Here's what we'll cover:
1. Why InstantX Union beats DiffSynth
2. Getting the workflow set up
3. Required models and custom nodes
4. Step-by-step walkthrough
5. Real examples and troubleshooting

Why InstantX Union is Better than DiffSynth?

Source: Qwen Image InstantX Union

InstantX Union ControlNet combines four control types (canny, soft edge, depth, and pose) into one model file. Instead of downloading separate models for each control type, you get everything in one package.

Unlike DiffSynth, which makes you load different models for different tasks, InstantX Union lets you switch between control types instantly. Less storage, less setup, same quality.

Prompt: A cozy Bohemian living room, layered patterned rugs over rustic hardwood floors, low-slung vintage couches with colorful embroidered pillows, eclectic gallery wall art, clusters of hanging macramé planters and trailing greenery, carved wooden coffee table, rattan accent chairs, textured woven blankets, lantern-style ambient lighting, warm earthy color palette, relaxed and inviting atmosphere, artistic and collected look

For Qwen Image users, this means creating complex, high-quality images with simpler setup, better compatibility, and instant access to the most common control modes all in a unified, user-friendly package.

Download Workflow

Installation guide

  1. Download the workflow file
  2. Open ComfyUI (local or ThinkDiffusion)
  3. Drag the workflow file into the ComfyUI window
  4. If you see red nodes, install missing components:
  • ComfyUI Manager > Install Missing Custom Nodes

Verified to work on ThinkDiffusion Build: September 5, 2025

ComfyUI v0.3.57 with the use qwen_image_fp8_e4m3fn.safetensors
models

Note: We specify the build date because ComfyUI and custom node versions updated after this date may change the behavior or outputs of the workflow.

Minimum Machine Size: Ultra

Use the specified machine size or higher to ensure it meets the VRAM and performance requirements of the workflow

💡
Download the workflow and drag & drop it into your ComfyUI window, whether locally or on ThinkDiffusion.

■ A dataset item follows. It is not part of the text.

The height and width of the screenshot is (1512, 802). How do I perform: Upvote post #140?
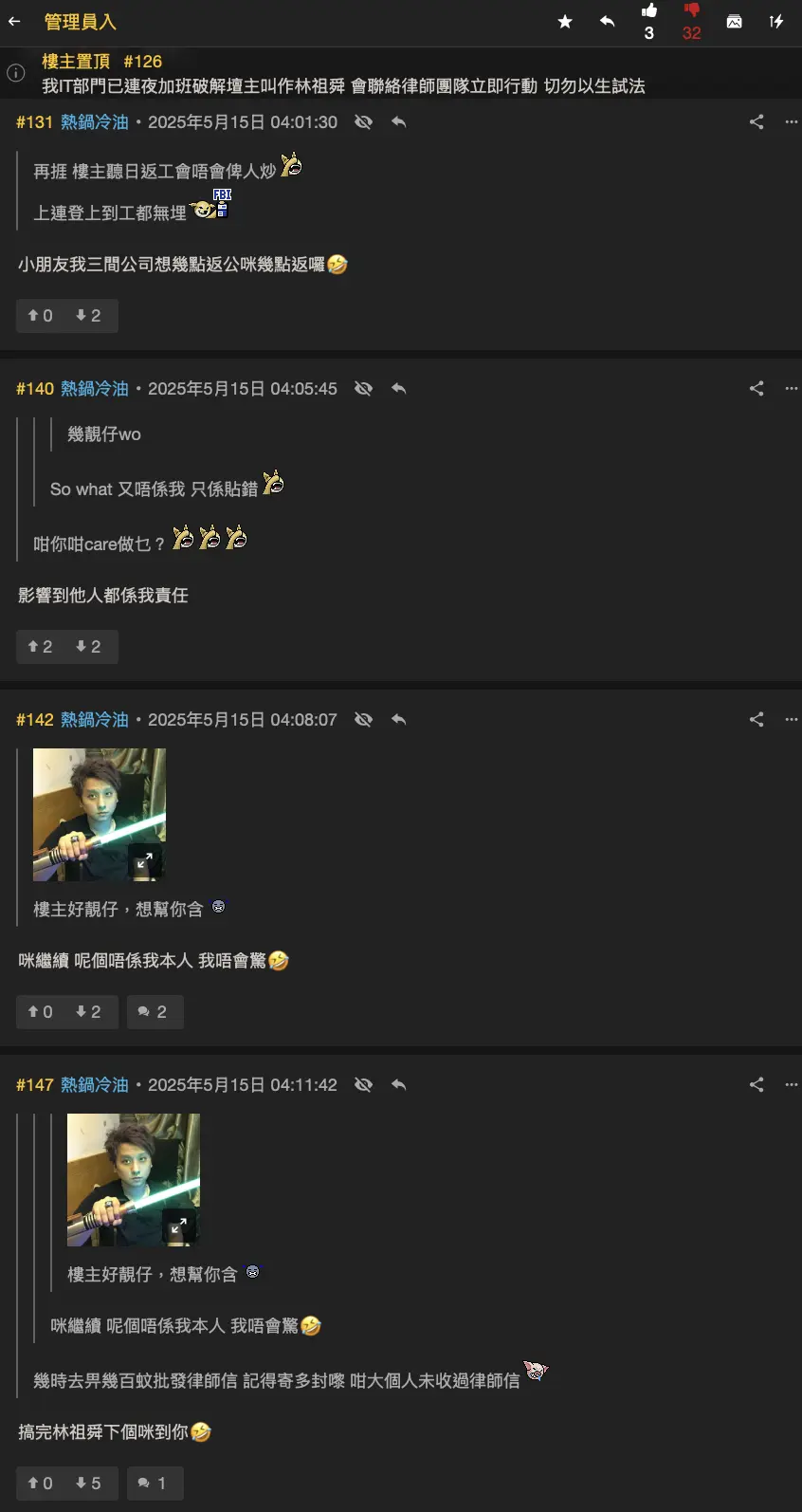(40, 647)
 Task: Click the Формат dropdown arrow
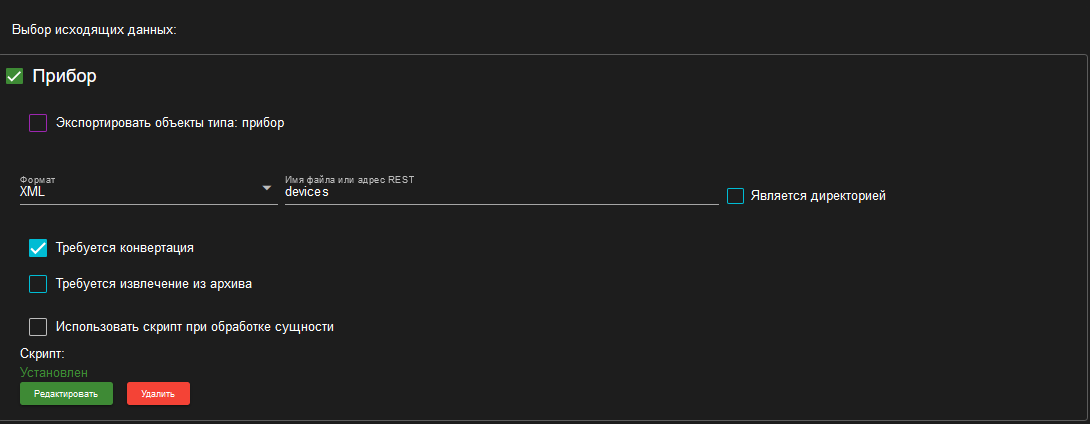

If you're using ThinkDiffusion, minimum requirement is the Turbo 24gb machine, but we do recommend the Ultra 48gb machine.

Custom Nodes

If there are red nodes in the workflow, it means that the workflow lacks the certain required nodes. Install the custom nodes in order for the workflow to work.

  1. Go to the ComfyUI Manager  > Click Install Missing Custom Nodes
  1. Check the list below if there's a list of custom nodes that needs to be installed and click the install.

Required Models

For this guide you'll need to download these 4 recommended models.

1. qwen_image_fp8_e4m3fn.safetensors
2. qwen_2.5_vl_7b_fp8_scaled.safetensors
3. qwen_image_vae.safetensors
4. Qwen-Image-InstantX-ControlNet-Union.safetensors
  1. Go to ComfyUI Manager  > Click Model Manager
  1. Search for the models above and when you find the exact model that you're looking for, click install, and make sure to press refresh when you are finished.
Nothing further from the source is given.